Last month I had the good fortune to attend a cooking school with acclaimed chef and author Sara Foster. We spent a day with her in the garden and in the kitchen, then on Day 2 we were teamed up and charged with cooking for her and the rest of our group. Our table (which I shared with my mom and two other lovely women) was responsible for Succotash Salad with Garden Tomatoes. Given the size of our party, we had to quadruple the recipe. That meant dicing four peppers, four onions, and eight tomatoes, plus slicing kernels off 8 ears of corn.
Much to everyone’s relief, I volunteered to tackle the onions. At home I always do it by hand, despite my Cuisinart. I love the rhythm of my knife against the wooden cutting board and find the whole process soothing in a “life-was-slower-then” kind of way. Besides, I think machines tend to be too rough on food.
Sara was giving instructions to another table, so I asked Joseph Lunn, chef de cuisine at Blackberry Farm, for advice on how to peel the onions. It always seems like the onion skins break apart and it takes me longer to peel the slippery onion than to chop it. Not only did Joseph show me how to peel them in a fraction of the time, he demonstrated a technique for dicing them that beats the one I learned in cooking school. Here’s what he did. (Thanks, Joseph!)

Wash the onion if the root end is dirty and put it on your cutting board.

Chop off both ends and discard.

Slice in half lengthwise and peel. You’ll probably lose the outer layer of onion, but Joseph said not to worry about.
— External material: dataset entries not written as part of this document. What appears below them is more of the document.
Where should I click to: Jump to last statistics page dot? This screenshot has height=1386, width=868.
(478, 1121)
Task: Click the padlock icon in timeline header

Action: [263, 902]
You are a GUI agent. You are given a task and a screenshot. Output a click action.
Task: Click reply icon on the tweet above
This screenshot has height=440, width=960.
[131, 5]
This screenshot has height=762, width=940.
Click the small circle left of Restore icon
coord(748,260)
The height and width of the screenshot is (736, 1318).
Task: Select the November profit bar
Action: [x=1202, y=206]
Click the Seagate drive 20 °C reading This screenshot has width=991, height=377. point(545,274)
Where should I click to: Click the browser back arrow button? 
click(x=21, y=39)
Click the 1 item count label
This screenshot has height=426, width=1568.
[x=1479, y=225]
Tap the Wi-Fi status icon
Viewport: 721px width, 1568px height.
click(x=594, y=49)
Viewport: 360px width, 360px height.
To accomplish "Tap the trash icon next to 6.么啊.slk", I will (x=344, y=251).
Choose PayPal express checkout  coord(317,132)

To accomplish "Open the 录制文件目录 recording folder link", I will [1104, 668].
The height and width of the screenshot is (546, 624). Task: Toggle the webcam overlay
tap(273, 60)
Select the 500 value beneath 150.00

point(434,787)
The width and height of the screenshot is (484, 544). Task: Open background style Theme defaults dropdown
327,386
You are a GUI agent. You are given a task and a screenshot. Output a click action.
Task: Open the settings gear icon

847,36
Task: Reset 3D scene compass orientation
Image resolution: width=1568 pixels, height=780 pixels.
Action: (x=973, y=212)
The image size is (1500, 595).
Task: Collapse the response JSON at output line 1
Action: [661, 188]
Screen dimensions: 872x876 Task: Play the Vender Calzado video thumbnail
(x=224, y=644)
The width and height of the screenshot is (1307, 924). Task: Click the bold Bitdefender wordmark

I love how fast this is!

Place half of the onion horizontally on the cutting board. Take your knife on the far side of the onion just up from the cutting surface and slice it nearly all the way through, making sure to leave the far end intact so the onion stays together. Move up the knife an eighth or quarter of an inch (depending on size dice you want) and make another slice, repeating until you’ve sliced all around the onion.

Now slice the onion vertically. The onion will naturally separate into even pieces.